━━━ DATA TO USE

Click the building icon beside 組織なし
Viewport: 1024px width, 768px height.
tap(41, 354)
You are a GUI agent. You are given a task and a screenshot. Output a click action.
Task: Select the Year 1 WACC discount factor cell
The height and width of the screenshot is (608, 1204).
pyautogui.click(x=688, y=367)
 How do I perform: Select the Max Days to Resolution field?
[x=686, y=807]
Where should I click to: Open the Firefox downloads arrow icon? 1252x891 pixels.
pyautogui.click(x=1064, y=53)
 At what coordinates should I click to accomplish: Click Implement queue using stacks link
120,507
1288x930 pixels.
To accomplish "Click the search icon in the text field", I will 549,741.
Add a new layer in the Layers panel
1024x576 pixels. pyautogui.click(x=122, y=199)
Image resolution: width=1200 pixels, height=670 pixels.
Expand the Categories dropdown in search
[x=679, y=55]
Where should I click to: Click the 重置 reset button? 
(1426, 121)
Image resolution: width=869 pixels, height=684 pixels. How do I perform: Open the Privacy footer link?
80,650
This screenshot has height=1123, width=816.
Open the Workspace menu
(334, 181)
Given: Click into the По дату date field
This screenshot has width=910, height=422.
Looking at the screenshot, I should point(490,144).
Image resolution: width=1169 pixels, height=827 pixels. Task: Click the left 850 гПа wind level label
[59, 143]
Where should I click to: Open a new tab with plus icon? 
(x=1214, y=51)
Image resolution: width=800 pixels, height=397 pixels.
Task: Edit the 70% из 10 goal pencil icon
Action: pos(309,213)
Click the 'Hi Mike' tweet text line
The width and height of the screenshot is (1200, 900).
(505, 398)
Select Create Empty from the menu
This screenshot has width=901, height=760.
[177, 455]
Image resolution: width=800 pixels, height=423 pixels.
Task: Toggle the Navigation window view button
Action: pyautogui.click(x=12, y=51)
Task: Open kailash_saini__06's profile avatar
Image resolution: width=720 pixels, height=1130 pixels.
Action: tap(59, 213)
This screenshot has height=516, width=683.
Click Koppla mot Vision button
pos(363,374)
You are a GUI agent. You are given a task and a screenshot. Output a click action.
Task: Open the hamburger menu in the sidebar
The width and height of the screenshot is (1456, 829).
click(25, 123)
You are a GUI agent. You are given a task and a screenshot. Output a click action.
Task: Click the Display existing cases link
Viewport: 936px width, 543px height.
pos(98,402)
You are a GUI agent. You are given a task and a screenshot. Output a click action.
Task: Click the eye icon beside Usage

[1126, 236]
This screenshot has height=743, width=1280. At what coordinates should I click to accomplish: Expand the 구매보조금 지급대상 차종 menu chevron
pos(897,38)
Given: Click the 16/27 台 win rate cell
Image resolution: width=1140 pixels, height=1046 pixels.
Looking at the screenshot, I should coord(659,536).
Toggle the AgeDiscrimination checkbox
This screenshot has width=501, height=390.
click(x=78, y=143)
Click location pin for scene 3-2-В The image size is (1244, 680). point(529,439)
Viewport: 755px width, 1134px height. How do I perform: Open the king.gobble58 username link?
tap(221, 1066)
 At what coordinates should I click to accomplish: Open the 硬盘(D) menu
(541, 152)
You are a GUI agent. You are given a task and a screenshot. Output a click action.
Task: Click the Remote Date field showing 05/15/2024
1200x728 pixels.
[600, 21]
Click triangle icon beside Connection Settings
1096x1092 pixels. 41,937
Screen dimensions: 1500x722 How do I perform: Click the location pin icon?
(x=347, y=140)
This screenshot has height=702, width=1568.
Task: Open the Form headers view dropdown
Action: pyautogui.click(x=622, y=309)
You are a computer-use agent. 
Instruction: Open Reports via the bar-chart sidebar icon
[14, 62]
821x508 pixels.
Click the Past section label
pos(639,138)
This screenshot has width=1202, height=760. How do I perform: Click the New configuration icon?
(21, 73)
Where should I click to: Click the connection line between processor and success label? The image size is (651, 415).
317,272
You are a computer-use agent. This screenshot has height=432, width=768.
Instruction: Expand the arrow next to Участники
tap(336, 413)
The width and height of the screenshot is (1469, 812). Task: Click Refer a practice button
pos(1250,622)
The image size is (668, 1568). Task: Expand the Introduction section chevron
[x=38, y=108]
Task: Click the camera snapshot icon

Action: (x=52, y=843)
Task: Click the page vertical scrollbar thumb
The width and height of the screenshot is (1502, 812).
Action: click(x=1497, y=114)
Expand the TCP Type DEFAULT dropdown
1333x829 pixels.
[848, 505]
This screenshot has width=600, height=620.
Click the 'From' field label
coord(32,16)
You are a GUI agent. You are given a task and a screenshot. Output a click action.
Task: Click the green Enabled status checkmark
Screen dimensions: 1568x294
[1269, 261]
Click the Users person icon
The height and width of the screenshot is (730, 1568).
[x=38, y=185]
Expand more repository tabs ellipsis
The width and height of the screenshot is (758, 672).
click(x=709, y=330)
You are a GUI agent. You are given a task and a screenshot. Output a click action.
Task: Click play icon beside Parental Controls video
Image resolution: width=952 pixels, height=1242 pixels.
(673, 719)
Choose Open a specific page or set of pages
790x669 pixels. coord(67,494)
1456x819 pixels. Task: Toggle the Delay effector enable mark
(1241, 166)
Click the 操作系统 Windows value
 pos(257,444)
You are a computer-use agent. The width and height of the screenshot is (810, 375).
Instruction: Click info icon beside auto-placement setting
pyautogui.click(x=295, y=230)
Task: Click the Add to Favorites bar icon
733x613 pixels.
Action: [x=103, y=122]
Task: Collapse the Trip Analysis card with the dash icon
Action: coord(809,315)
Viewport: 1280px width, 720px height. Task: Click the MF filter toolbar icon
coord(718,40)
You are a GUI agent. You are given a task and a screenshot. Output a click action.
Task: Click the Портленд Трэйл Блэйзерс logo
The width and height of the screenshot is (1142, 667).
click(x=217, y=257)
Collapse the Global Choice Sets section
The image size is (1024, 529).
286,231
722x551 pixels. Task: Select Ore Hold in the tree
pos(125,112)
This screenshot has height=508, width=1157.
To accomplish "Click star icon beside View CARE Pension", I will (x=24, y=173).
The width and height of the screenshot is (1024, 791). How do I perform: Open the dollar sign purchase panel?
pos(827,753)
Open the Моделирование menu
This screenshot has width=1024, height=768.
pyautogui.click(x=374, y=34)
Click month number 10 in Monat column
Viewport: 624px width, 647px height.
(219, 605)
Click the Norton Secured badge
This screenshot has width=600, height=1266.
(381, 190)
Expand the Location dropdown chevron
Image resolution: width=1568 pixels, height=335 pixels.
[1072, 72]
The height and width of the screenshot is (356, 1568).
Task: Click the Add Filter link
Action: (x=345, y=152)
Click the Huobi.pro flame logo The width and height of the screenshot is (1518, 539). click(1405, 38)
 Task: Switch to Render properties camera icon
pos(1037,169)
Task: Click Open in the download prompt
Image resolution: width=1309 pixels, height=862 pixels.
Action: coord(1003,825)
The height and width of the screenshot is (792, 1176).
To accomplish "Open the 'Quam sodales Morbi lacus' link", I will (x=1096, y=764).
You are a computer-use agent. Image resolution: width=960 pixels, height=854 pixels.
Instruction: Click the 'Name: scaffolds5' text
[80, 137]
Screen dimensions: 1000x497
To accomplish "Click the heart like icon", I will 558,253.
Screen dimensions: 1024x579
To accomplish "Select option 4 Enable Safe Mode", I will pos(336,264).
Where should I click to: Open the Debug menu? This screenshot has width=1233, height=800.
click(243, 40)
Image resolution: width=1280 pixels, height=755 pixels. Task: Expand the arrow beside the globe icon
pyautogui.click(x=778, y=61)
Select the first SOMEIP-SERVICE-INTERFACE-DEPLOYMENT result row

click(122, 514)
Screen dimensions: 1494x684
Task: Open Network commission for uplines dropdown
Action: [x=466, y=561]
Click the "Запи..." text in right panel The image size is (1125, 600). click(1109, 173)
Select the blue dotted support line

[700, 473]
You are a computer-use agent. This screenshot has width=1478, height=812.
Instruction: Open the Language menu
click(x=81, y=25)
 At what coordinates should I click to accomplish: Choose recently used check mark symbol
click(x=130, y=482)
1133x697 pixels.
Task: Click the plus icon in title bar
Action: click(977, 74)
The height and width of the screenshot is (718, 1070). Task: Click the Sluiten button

━━━━━━

Lines holding the string "logo" in the records above must be counted; give the number alone.

2